YOUR GOAL |
Carry on the blog post about visiting historical markers such as Redemption Rock, picking up right after the last sentence.

EXTRACT PROVIDED |
I had recently mentioned spending some time in Pomfret, Connecticut over this past weekend to clear my head- which did wonders- but I’ve also made it a bit of a “Distraction Mission” to visit historical markers I pass on my way to/from my apartment nearly every day in an attempt to not only get some fresh air- but learn something new about where I grew up and where I’m presently living in Western Massachusetts.
For example, when I needed some sunshine and a break from all the stress/concern a few days ago- I stopped at Redemption Rock in Princeton, Massachusetts. It’s what it sounds like- a huge rock in the woods- but it has historical significance, too. Per the Trustees:
“Angered by the spread of colonial settlements westward, the chief King Philip (Metacomet) led the Nipmuc, Narragansett, and Wampanoag in defense of their land. In February 1676, several hundred Native Americans attacked Lancaster and captured Mary White Rowlandson, her three children, and twenty others and took them into the wilderness for several months. They returned to Lancaster in late April of 1676, where, as the inscription says, John Hoar of Concord negotiated Mary’s release at this huge, flat-topped granite ledge.”

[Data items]
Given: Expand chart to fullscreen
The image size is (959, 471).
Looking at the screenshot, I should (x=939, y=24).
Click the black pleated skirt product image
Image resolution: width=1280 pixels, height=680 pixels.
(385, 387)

SOLVED PROBLEM |
I pass the marker and can catch a glimpse of the rock from the roadway when I’m traveling through Princeton- but finally decided to get a better look. I’m glad I did, because not only is the rock itself way bigger than I thought- but there are a couple of lovely trails that wind through the area, as well.
I love hiking this time of year- before things get too overgrown and before the bugs start re-emerging- so it was really relaxing and a great way to practice social distancing without going stir crazy with cabin fever. I can’t recommend going outside (just not in crowds) enough during these trying times.
I’ve already checked off a couple of additional roadside locations I’d like to learn more about in the coming days- so here’s hoping I’ll be able to do that before the things inevitably change again as we traverse through this unusual and unprecedented territory.
Hang in there, everybody.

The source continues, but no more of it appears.